(Document segment begins)
CMS states that there will be 25% additional insurers participating in 2015, and more than 90% of consumers will be able to choose from at least three plans. On average consumers will be able to choose from among seven issuers (up from 5 in 2014). Consumers can chose from about forty health plans for coverage (up from thirty-one in 2014).
State rates experience more fluctuation, and various state based exchanges have been functioning better than others. Some states experienced large swings. For example, in Florida, premiums jumped 11%, from $388 in 2014 to $429 for 2015. However, in Mississippi, average 2015 premiums for the second-lowest-cost silver plan declined by 19%, from $509 to $413. In New Hampshire and Georgia, the declines were 15% and 14%, respectively. (Source: Avalere)
There will be ample plan choices for marketplace shoppers. Checks over the last few weeks determined that the website indeed works better, with myriad plan choices (and whether the network is limited or “narrow”) displayed in a user-friendly manner.
New Enrollment Benchmarks Lowered
The administration appears to want to underpromise and overdeliver on enrollment.
On November 10, HHS Secretary Burwell stated that 2015 exchange enrollment is expected to increase only slightly in 2015, and it may take up to 5 years for exchange enrollment to hit steady levels.
(Document segment ends)
[Tasks and exercises]:
a - Please summarize the passage on 2015 health insurance exchanges in two sentences.
b - From the passage on 2015 health insurance exchanges, extract the text from "On November 10, HHS" to "hit steady levels.".
(Given information begins)
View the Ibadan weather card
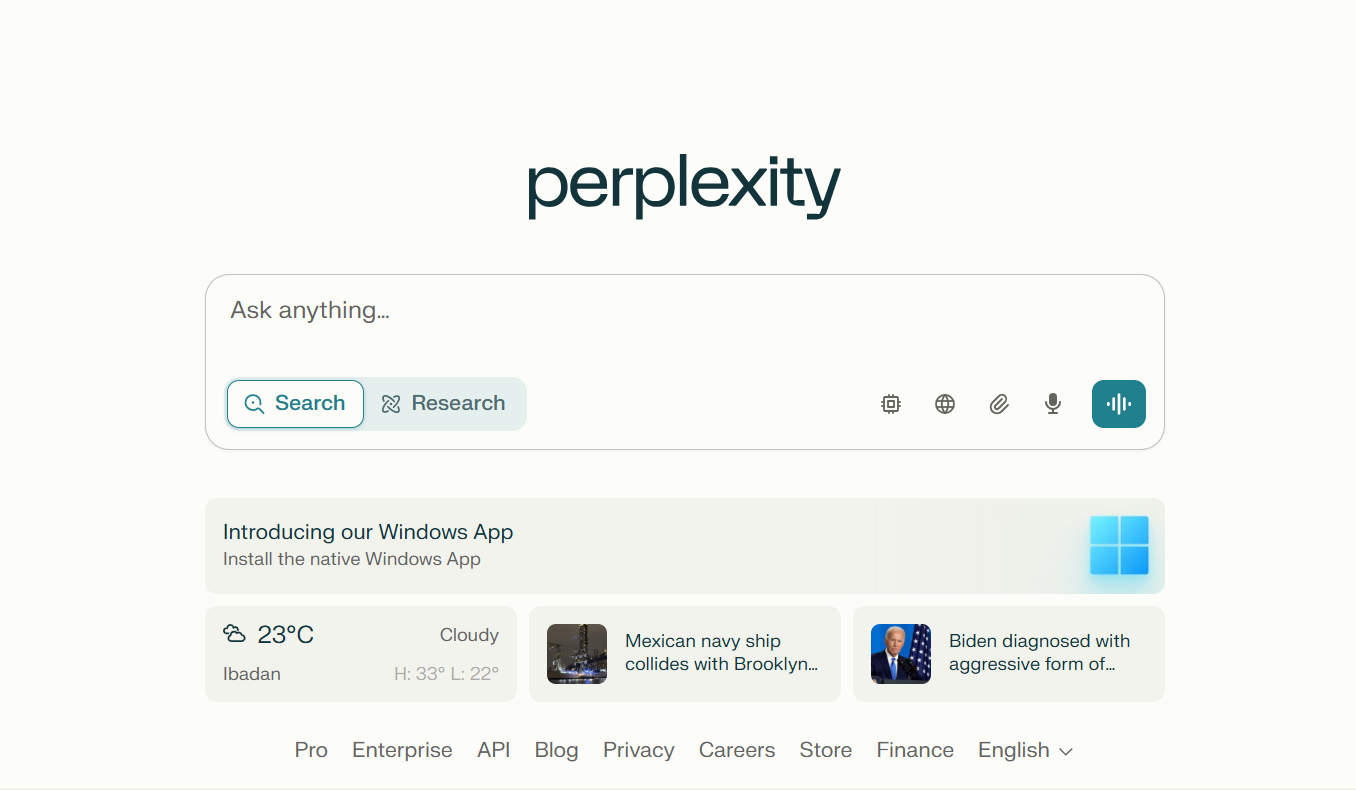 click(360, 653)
(Given information ends)
(Given information begins)
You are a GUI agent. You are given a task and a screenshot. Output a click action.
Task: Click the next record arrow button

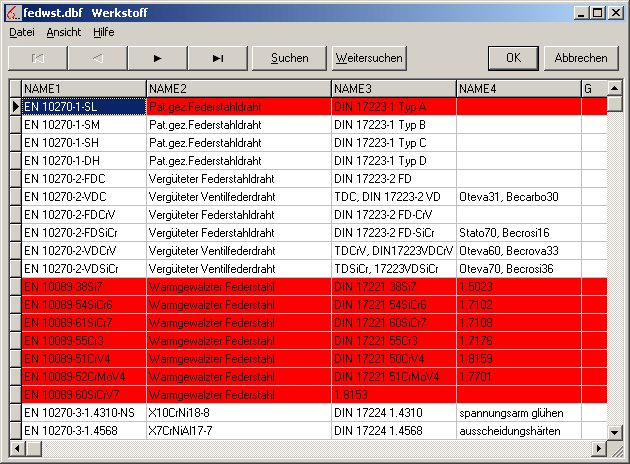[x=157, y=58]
(Given information ends)
[Answer section]:
a - CMS reports that 25% more insurers will take part in 2015, with more than 90% of consumers able to choose from at least three plans, while state premiums swing widely, rising 11% in Florida and falling 19% in Mississippi. The administration has lowered enrollment expectations, with HHS Secretary Burwell stating that 2015 exchange enrollment should rise only slightly and may take up to five years to reach steady levels.

b -
On November 10, HHS Secretary Burwell stated that 2015 exchange enrollment is expected to increase only slightly in 2015, and it may take up to 5 years for exchange enrollment to hit steady levels.